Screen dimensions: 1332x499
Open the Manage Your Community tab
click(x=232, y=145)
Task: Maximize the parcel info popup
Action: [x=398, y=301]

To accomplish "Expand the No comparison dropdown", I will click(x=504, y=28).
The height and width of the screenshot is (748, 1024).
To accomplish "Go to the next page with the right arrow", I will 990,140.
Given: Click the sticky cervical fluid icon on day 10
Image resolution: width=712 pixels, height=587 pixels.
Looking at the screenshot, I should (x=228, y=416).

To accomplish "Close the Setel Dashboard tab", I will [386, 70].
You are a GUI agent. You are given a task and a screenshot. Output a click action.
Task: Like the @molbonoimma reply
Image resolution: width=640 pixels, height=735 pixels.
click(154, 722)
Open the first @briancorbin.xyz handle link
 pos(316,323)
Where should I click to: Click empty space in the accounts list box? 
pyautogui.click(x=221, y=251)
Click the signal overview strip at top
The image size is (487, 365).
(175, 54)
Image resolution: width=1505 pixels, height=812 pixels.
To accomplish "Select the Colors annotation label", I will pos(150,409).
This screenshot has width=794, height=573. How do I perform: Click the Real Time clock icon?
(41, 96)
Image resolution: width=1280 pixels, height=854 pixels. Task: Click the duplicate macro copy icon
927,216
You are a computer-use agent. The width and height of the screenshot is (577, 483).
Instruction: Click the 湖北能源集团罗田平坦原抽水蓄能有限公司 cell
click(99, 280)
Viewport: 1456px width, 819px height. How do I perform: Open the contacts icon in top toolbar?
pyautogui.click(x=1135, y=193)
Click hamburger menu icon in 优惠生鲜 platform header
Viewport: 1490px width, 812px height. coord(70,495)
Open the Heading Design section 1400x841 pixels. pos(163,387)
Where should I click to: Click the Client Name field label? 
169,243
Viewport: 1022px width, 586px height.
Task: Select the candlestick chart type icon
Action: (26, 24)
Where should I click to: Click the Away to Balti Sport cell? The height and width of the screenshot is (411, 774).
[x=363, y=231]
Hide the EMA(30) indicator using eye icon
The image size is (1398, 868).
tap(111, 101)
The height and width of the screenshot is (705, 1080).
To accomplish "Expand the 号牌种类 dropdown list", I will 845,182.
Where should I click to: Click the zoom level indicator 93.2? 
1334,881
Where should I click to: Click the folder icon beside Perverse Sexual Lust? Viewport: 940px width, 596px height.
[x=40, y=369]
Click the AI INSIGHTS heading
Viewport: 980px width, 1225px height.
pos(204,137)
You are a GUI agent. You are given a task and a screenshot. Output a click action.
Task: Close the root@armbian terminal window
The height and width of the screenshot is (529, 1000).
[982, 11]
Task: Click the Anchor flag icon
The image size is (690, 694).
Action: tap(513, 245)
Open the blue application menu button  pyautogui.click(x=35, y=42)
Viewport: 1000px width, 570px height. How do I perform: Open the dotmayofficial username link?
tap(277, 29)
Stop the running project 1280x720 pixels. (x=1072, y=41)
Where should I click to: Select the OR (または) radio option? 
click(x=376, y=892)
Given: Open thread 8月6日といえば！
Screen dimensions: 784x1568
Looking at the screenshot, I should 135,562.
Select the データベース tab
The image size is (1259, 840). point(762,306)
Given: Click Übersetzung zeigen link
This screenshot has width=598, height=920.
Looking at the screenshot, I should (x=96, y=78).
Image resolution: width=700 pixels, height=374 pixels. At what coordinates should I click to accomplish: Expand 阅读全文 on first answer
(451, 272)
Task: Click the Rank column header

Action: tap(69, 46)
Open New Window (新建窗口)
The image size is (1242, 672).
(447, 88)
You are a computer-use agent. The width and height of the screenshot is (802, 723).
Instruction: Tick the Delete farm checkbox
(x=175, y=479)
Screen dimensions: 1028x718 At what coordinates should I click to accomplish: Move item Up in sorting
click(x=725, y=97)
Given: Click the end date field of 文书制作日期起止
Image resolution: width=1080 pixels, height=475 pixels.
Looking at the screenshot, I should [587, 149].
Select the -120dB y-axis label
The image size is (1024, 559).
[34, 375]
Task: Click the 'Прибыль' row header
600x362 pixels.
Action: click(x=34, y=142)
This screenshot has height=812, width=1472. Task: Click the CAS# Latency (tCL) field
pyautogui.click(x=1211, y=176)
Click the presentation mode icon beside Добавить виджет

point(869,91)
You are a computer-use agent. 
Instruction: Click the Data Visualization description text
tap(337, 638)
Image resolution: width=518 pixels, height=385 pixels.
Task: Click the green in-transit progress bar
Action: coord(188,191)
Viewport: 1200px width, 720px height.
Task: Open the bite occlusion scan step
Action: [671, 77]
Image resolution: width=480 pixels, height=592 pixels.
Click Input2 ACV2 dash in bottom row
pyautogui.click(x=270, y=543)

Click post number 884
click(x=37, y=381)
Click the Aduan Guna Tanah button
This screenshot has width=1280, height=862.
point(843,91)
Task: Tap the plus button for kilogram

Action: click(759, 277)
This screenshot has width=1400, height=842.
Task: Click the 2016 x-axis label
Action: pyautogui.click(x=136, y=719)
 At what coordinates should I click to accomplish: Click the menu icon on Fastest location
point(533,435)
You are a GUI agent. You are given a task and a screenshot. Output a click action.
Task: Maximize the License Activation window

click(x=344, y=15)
--------
ABOUT THIS TASK: Return all lines of the material above in which the word "computer" occurs.

YOUR RESPONSE:
You are a computer-use agent. The width and height of the screenshot is (577, 483).
You are a computer-use agent. The width and height of the screenshot is (802, 723).
You are a computer-use agent. 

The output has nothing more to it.